Rules that are deterministic (pattern-based) don’t need AI and are skipped; they’re shown with a Deterministic check chip in the UI.
Verification modes
| Mode | Extra traffic to target? | When to use |
|---|---|---|
| Evidence Analysis | No. Only the evidence the scanner captured is sent to the LLM. | Production systems, client-owned targets, or scans where additional requests would be unwelcome. |
| Active Verification | Yes. The model can request follow-up probes. | Dev, staging, or CTF targets where ambiguous findings are common. |
Both modes return the same verdict shape; they differ only in whether the model is allowed to initiate new requests.
Providers
The Web UI lets you pick from two providers when starting a scan or verifying a single finding:
| Provider | Environment variable (fallback) | Default model |
|---|---|---|
| Anthropic | ANTHROPIC_API_KEY | claude-sonnet-4-6 |
| OpenAI | OPENAI_API_KEY | gpt-4o |
Additional provider keys (Gemini, Groq) can be saved in Settings but are not currently selectable from the Web UI. Anthropic is the primary provider Taka is tested against.
Configuring keys
Three places can provide a key, with this precedence:
- Per-scan: entered on the New Scan form. Overrides everything else. Not reused on other scans.
- Global: saved in Settings. Used for every scan where the per-scan field is blank.
- Environment variable: read from the container’s environment at scan time. Used when neither per-scan nor global is set.
Setting a key via environment variable
Add it to docker-compose.yml:
services:
taka:
# ...
environment:
TZ: ${TZ:-UTC}
ANTHROPIC_API_KEY: ${ANTHROPIC_API_KEY}
And put the secret in your .env:
ANTHROPIC_API_KEY=sk-ant-...
For most deployments the Settings UI is simpler; it lets you rotate keys without restarting the container.
Cost control
AI verification can call the LLM many times per scan. To keep costs bounded:
- Set Findings to Verify on the New Scan form to a narrower scope (for example
Low confidence only). - Prefer Evidence Analysis over Active Verification when you don’t need probing.

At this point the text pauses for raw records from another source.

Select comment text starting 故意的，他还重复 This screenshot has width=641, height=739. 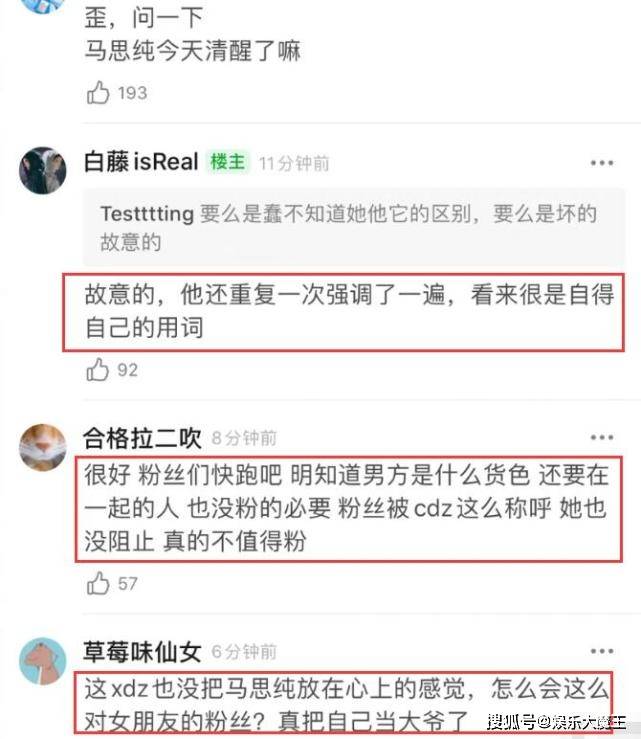349,311
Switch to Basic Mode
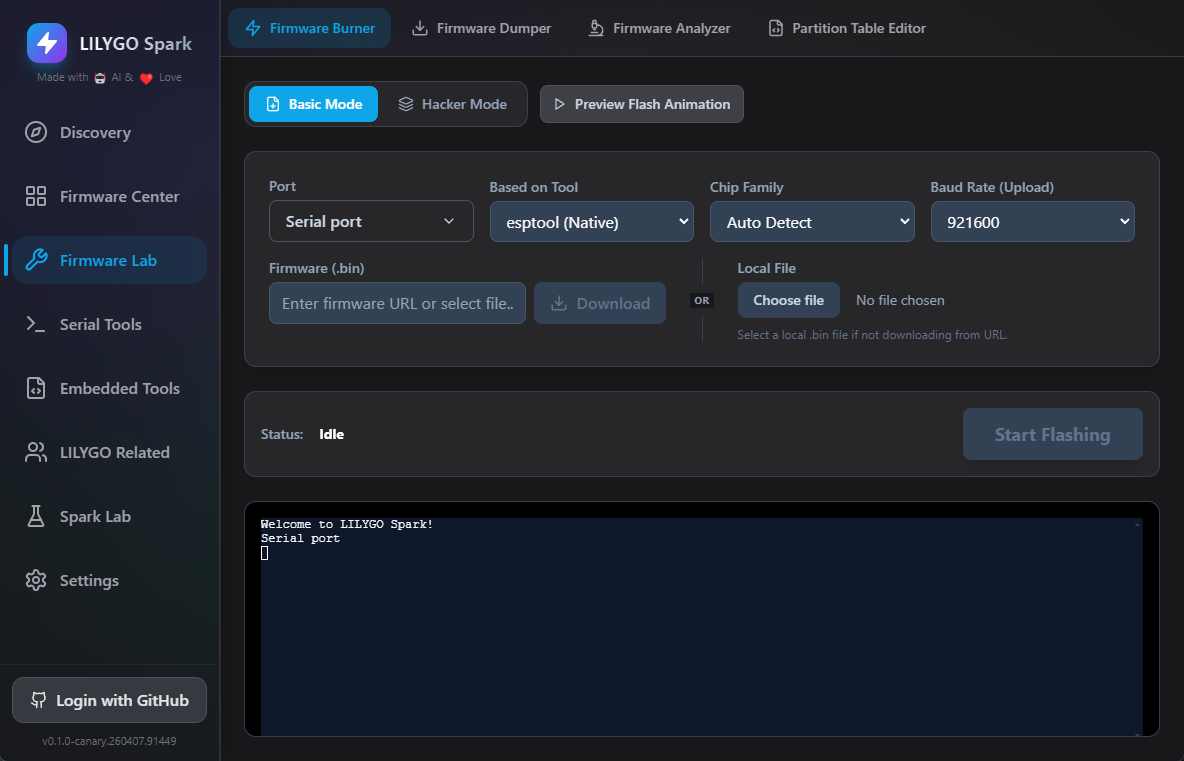This screenshot has height=761, width=1184. [313, 104]
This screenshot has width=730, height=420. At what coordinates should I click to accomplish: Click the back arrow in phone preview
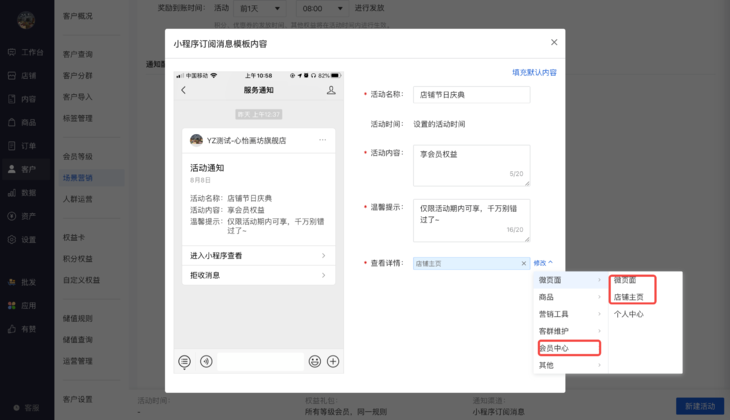pos(184,91)
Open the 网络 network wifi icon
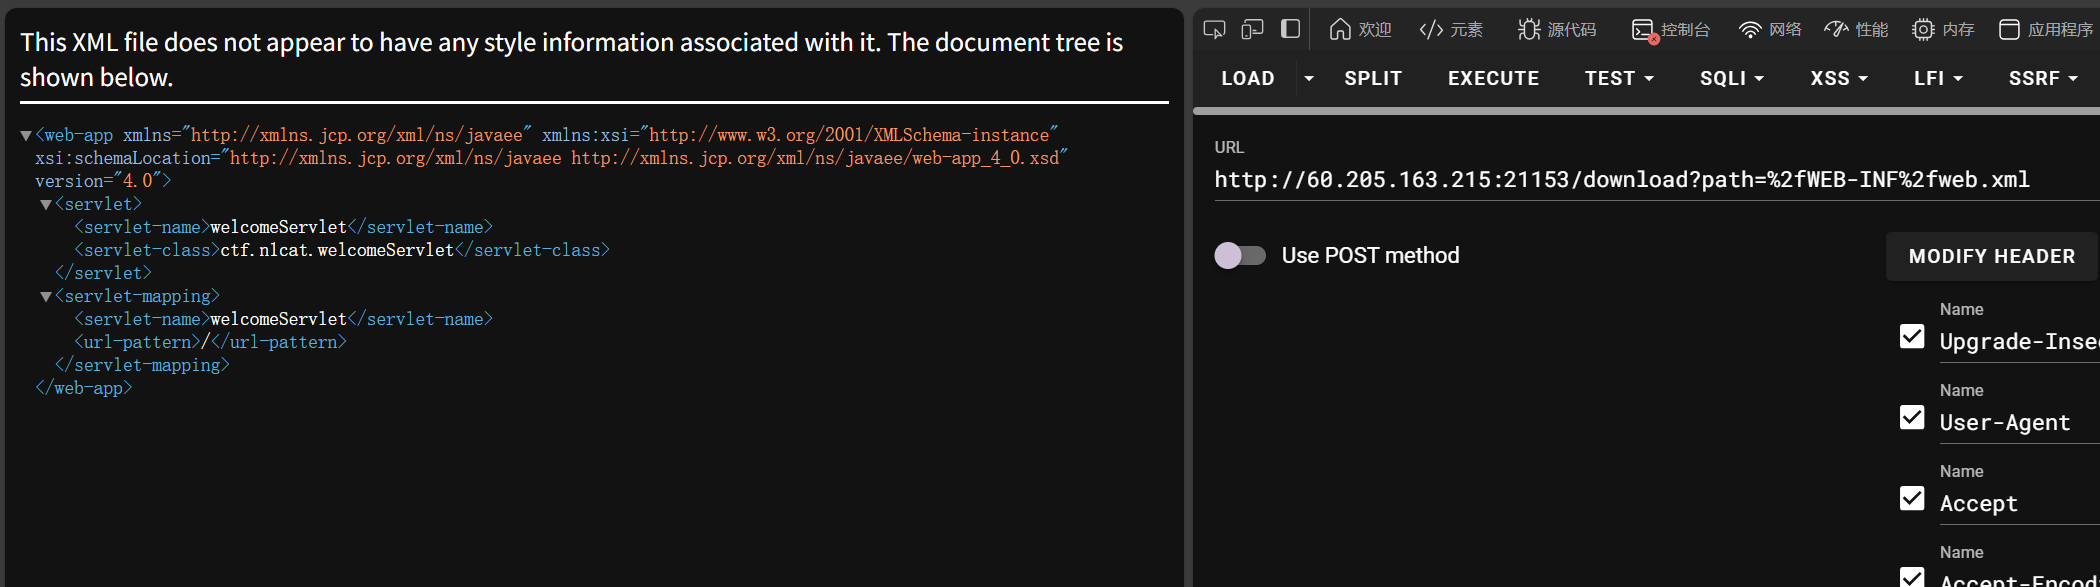 (1749, 29)
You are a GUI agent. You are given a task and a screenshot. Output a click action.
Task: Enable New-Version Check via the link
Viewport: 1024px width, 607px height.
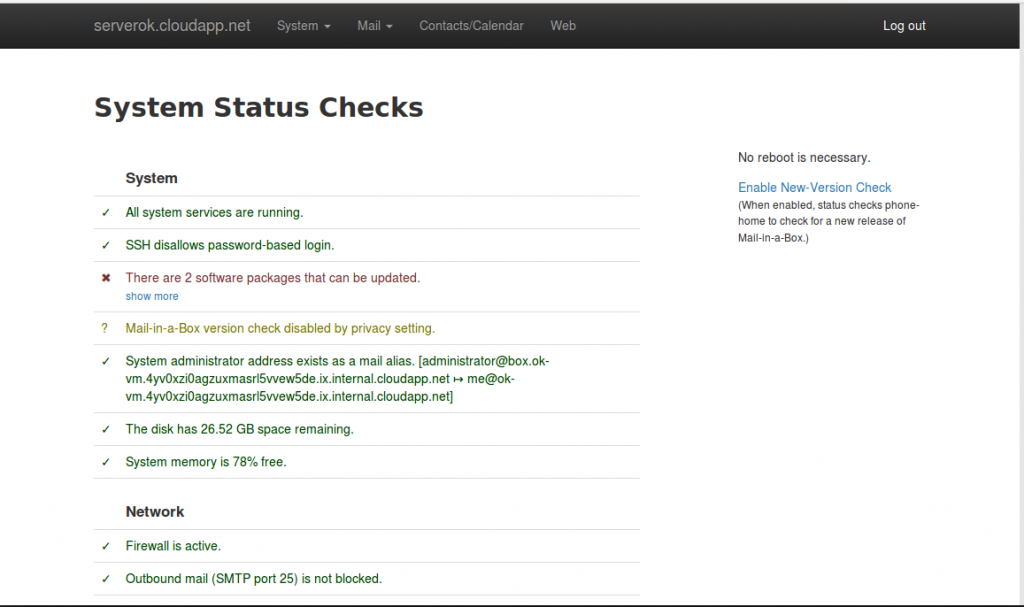814,187
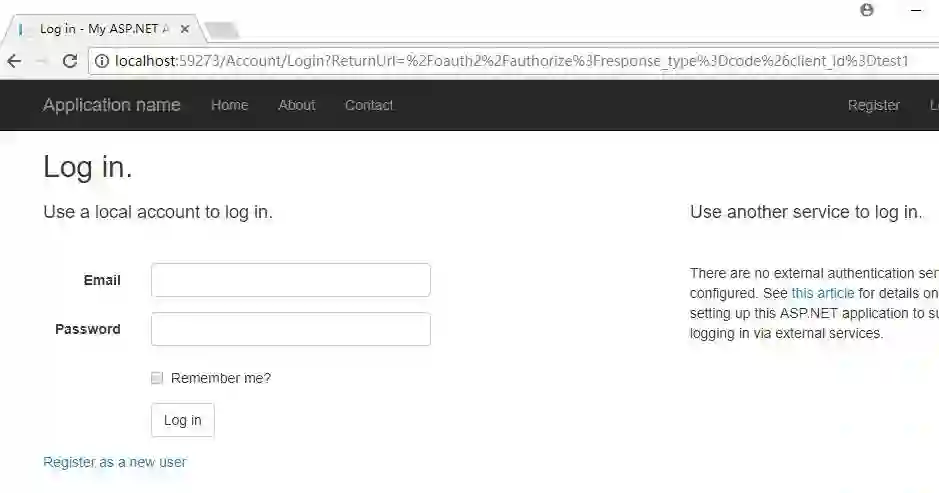Click the address bar URL
939x493 pixels.
pyautogui.click(x=510, y=61)
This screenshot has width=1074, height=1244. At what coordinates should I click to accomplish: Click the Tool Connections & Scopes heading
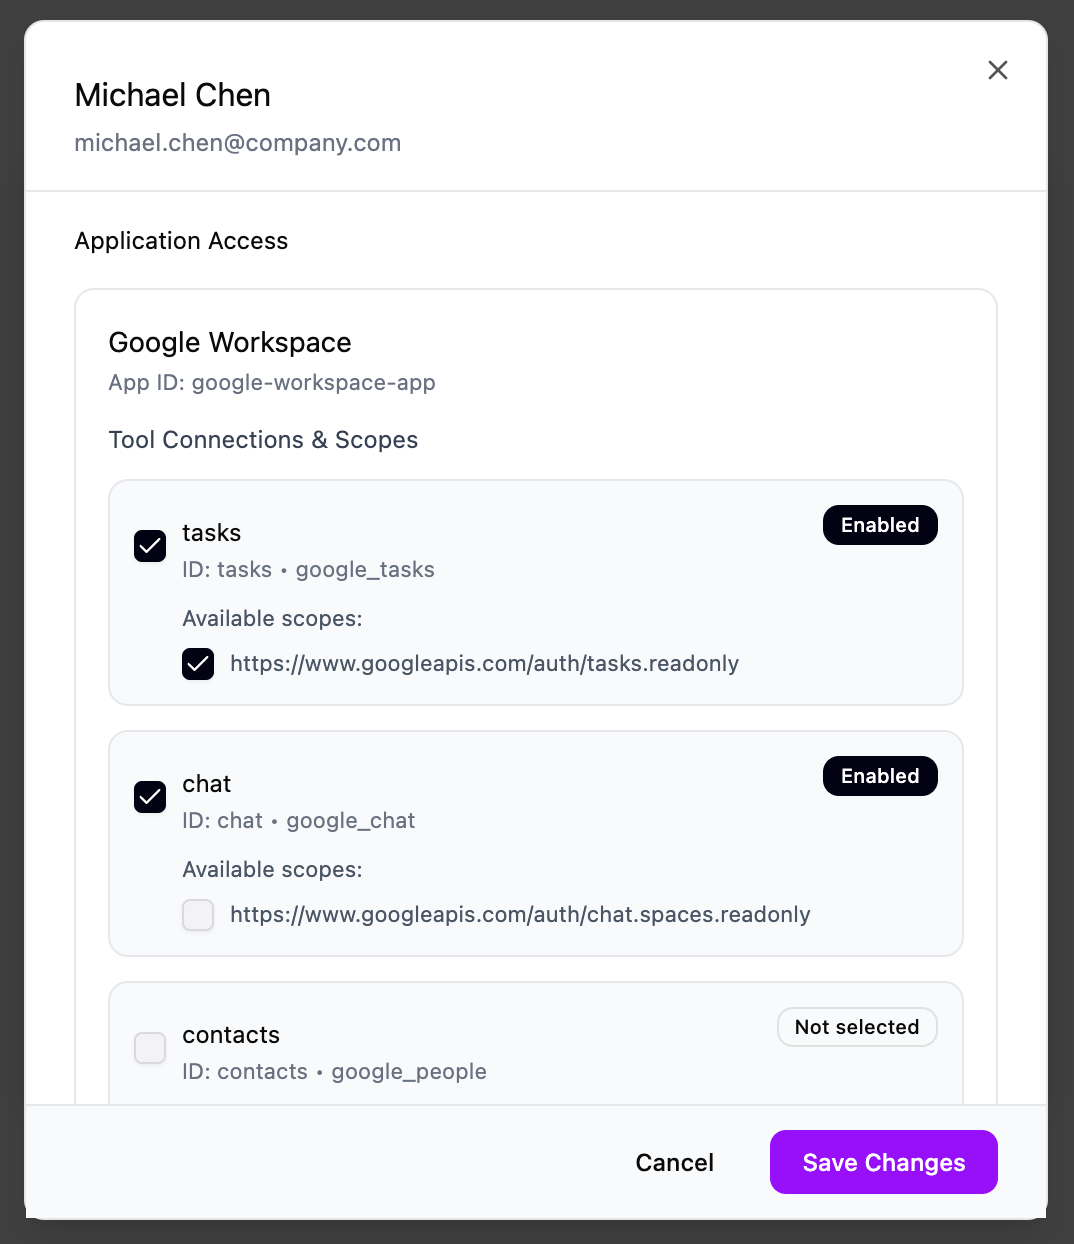coord(263,440)
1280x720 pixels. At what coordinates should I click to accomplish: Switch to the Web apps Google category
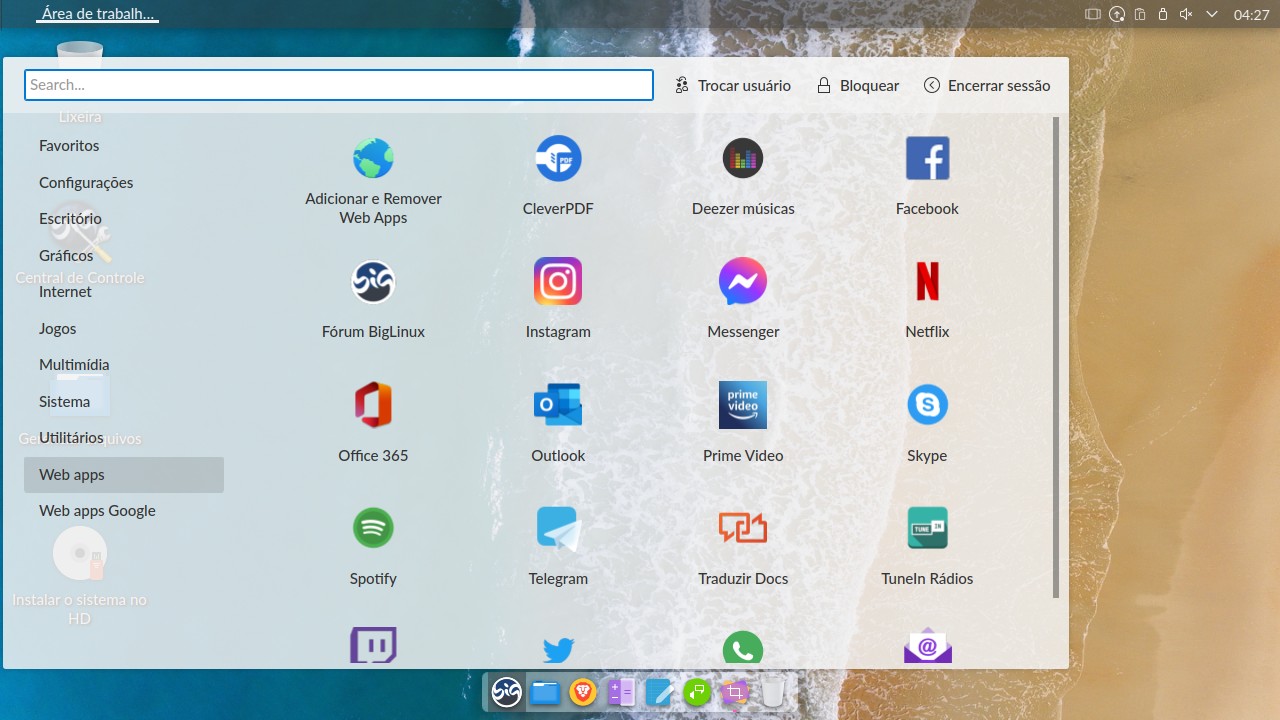pos(97,510)
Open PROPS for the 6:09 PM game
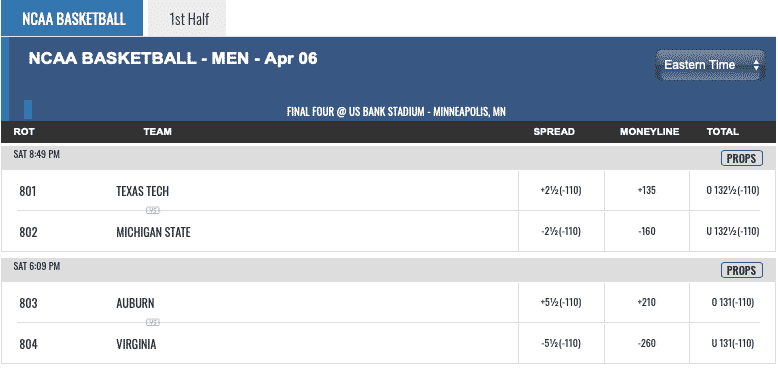778x368 pixels. (x=741, y=270)
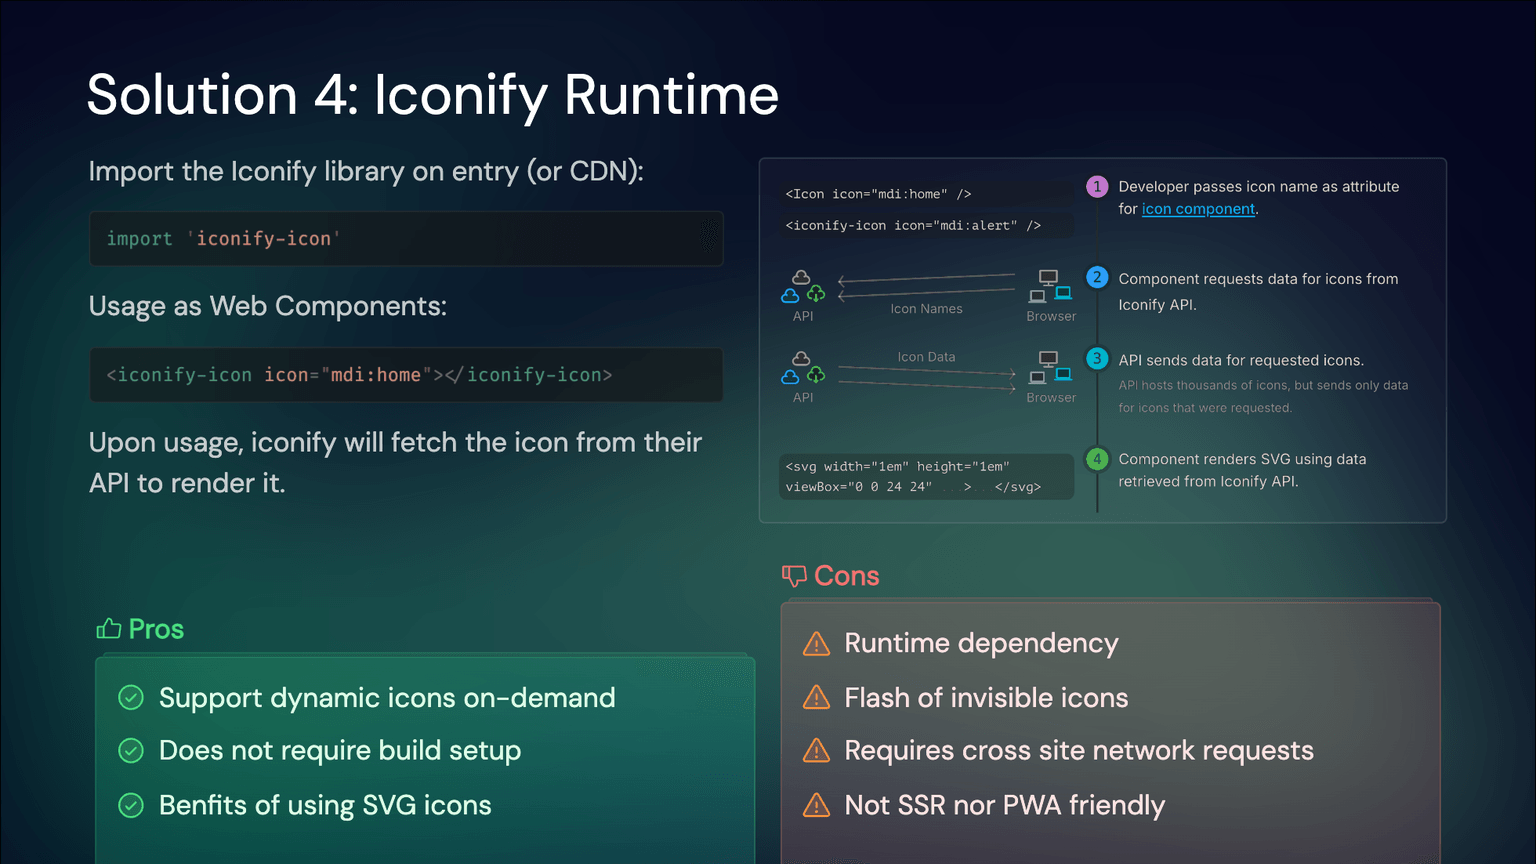The image size is (1536, 864).
Task: Click warning triangle beside Flash of invisible icons
Action: coord(816,698)
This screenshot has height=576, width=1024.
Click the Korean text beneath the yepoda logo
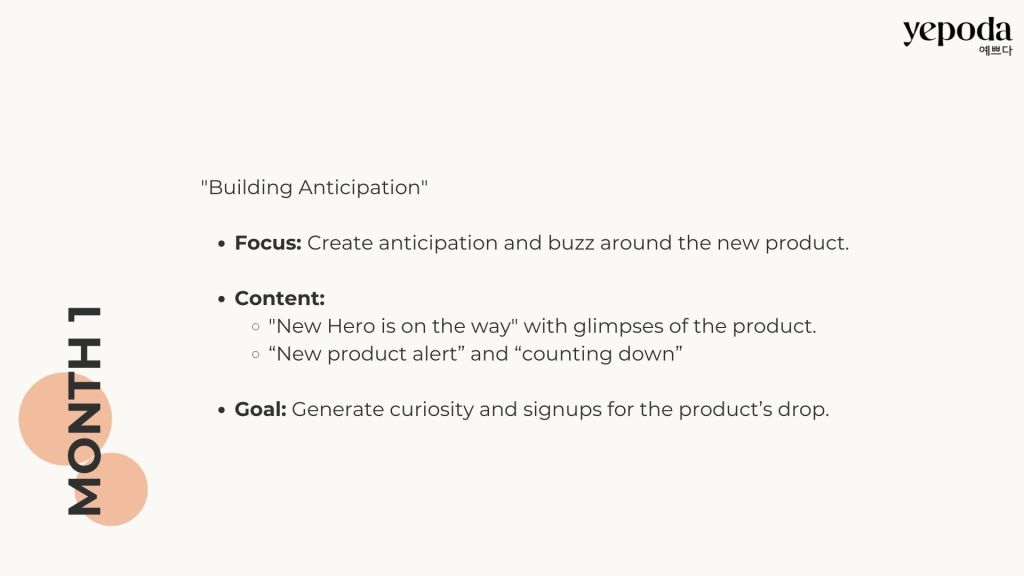[x=995, y=50]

- Pick a cheaper model (e.g. Claude Haiku, GPT-4o-mini) via the Model field for bulk scanning; use a larger model only for manual re-verification of disputed findings.
- Filter the scan’s rule set with Tags so fewer findings are produced in the first place.
Verdicts
Each verified finding carries a status, a self-reported confidence (0–100%), and a reasoning block. In Active mode, the follow-up test results the AI issued are stored as well.
| Status | Meaning |
|---|---|
| Confirmed | The AI believes the finding is a true positive. |
| Likely False Positive | The AI believes the finding is a false positive. |
| Verification Failed | The verification run failed before producing a verdict. |
| Partial Result | The LLM produced output that Taka could only partially parse. |
| AI Verifying… | The run is still in progress. |
| AI Unverified | AI verification was enabled for the scan but hasn’t run on this finding. |
Verdicts surface on the Finding Detail page (see Finding Details) and in both the JSON and HTML exports.
Note
A Likely False Positive verdict does not automatically delete the finding; Taka always keeps the original rule match. Treat the verdict as a triage signal, not a silencing mechanism.
Custom prompts
If the built-in prompts don’t fit your workflow, you can override them in two places:
- Per run: tick Use custom prompts in the AI Verification drawer on a finding. Edit the system and/or user prompt inline.
- Globally: use the AI Verification Prompts card in Settings to save overrides per mode. New drawer sessions pre-fill from these.
Leaving a custom field blank means Taka falls back to its built-in prompt for that slot.